_EXERCISE_:
Please write out each of the records below again word for word, leaving the pictures out of your answer.

_MATERIAL PROVIDED_:
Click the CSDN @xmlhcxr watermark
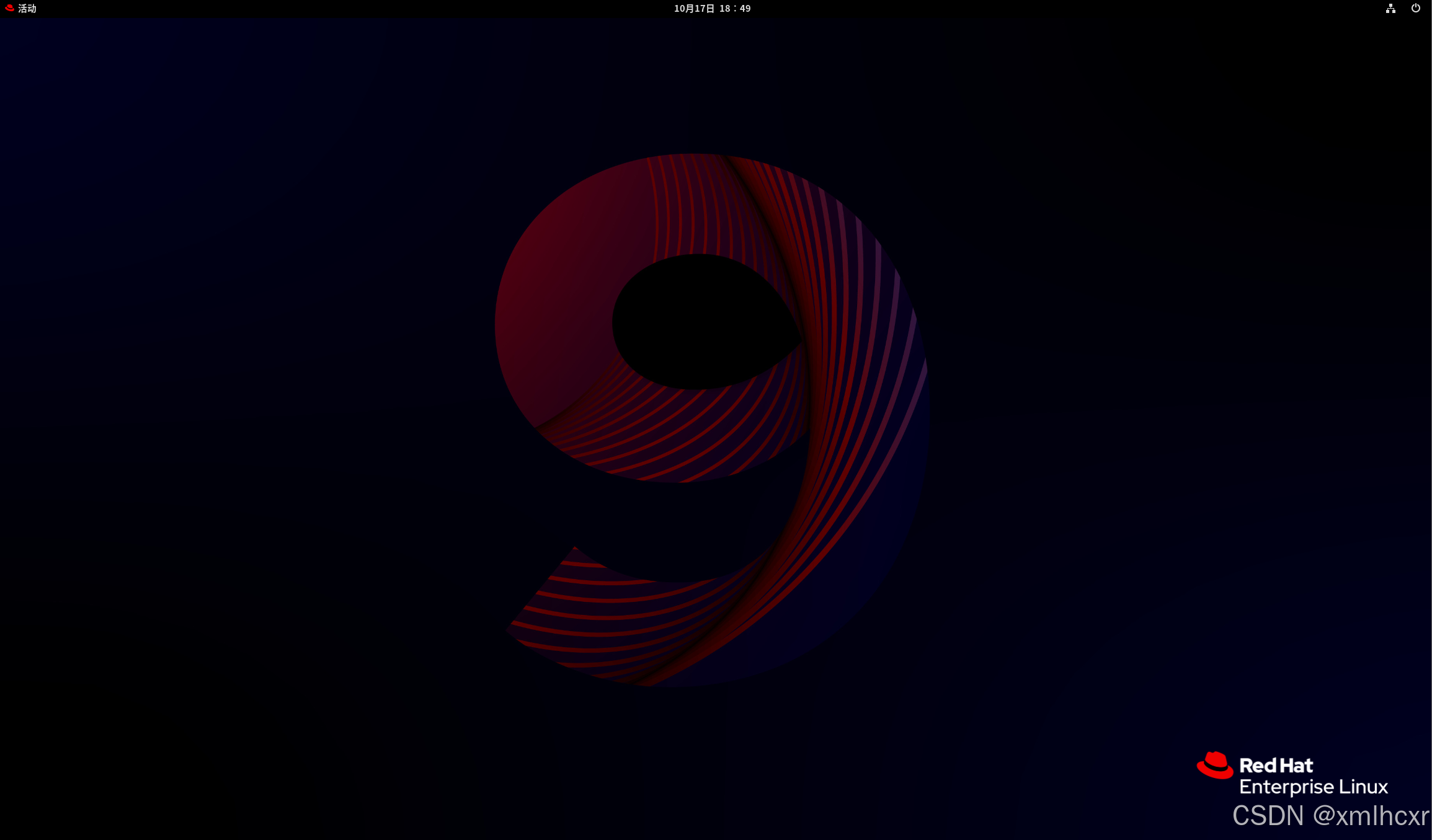The width and height of the screenshot is (1432, 840). pos(1330,816)
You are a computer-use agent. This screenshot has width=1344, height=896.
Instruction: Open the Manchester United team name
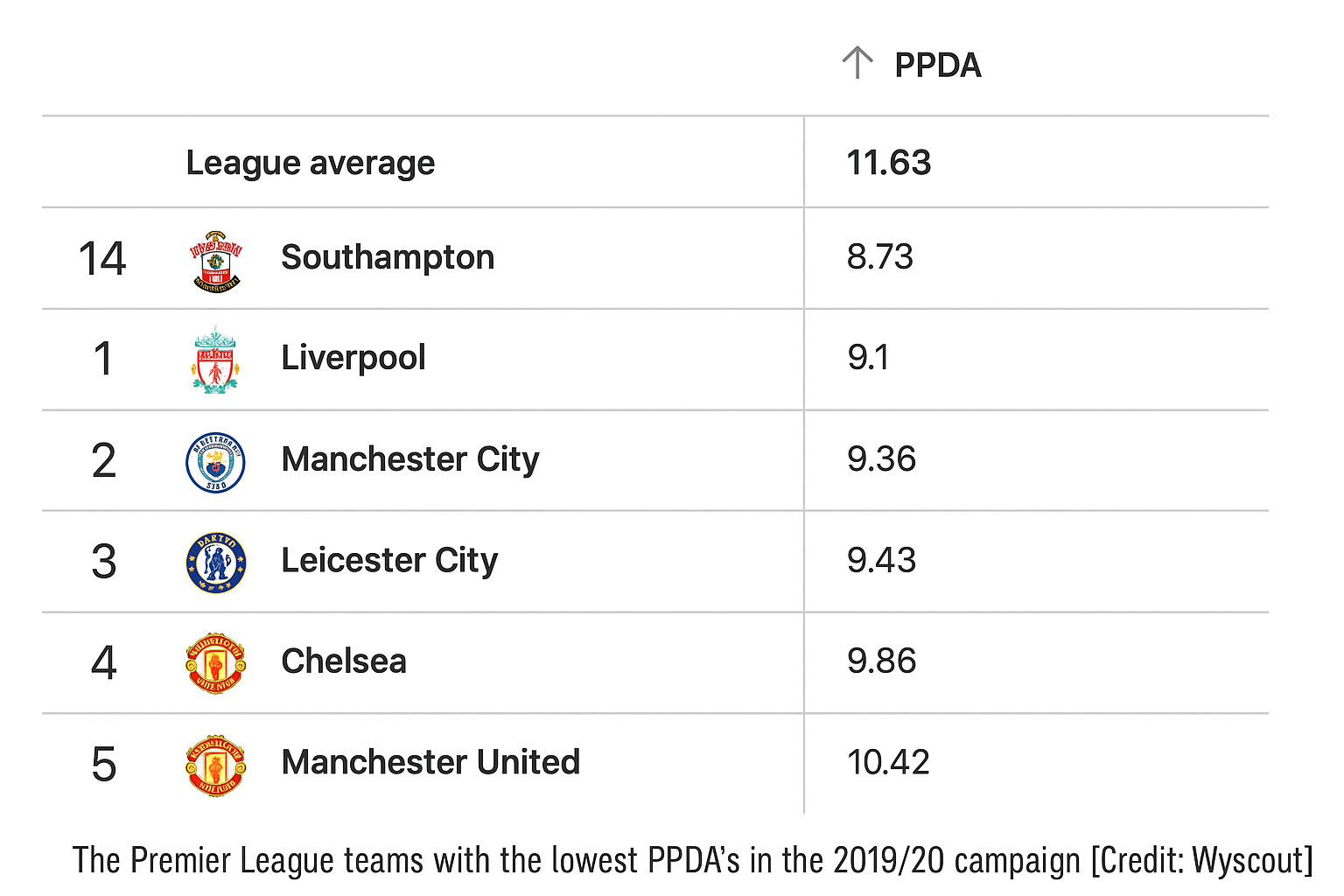(430, 762)
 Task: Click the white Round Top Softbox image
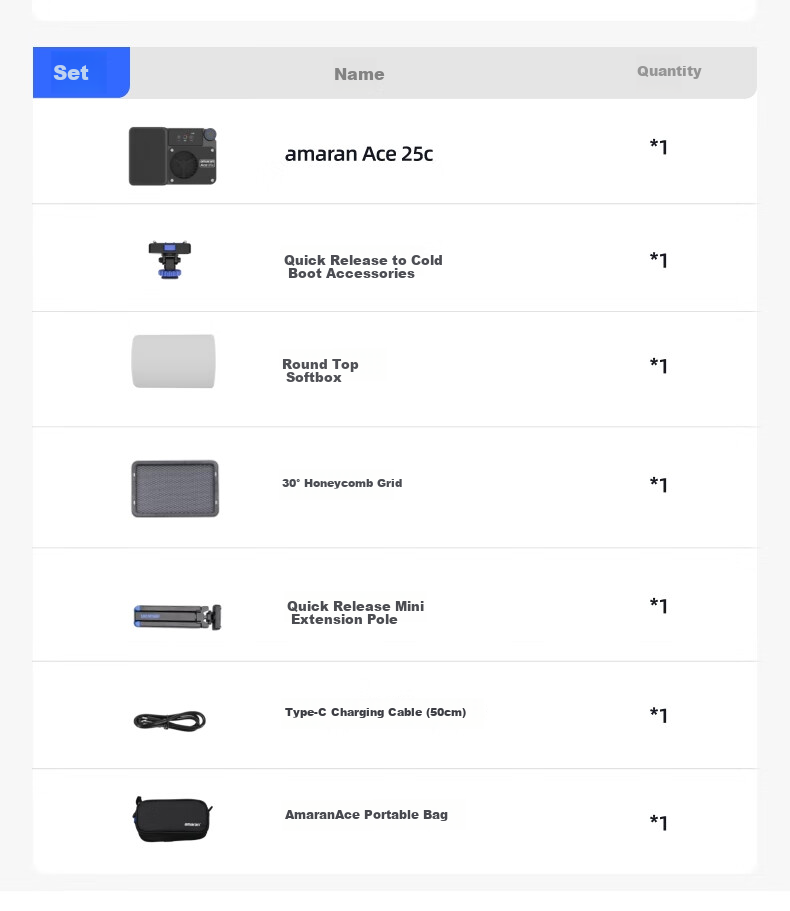pyautogui.click(x=173, y=361)
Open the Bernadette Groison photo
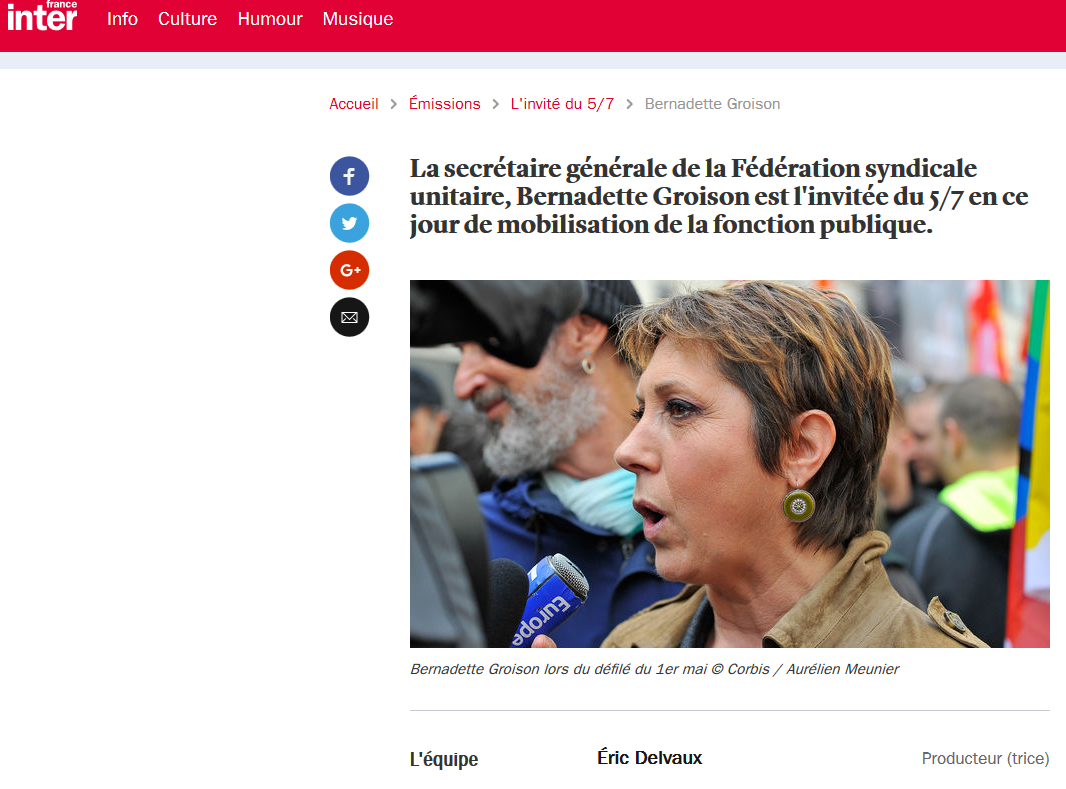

_ANSWER BELOW_:
Click the CSDN @xmlhcxr watermark
The width and height of the screenshot is (1432, 840). pos(1330,816)
You are a computer-use agent. This screenshot has width=1344, height=896.
Instruction: Open the Manchester United team name
(430, 762)
 Task: Click the white Round Top Softbox image
pyautogui.click(x=173, y=361)
Open the Bernadette Groison photo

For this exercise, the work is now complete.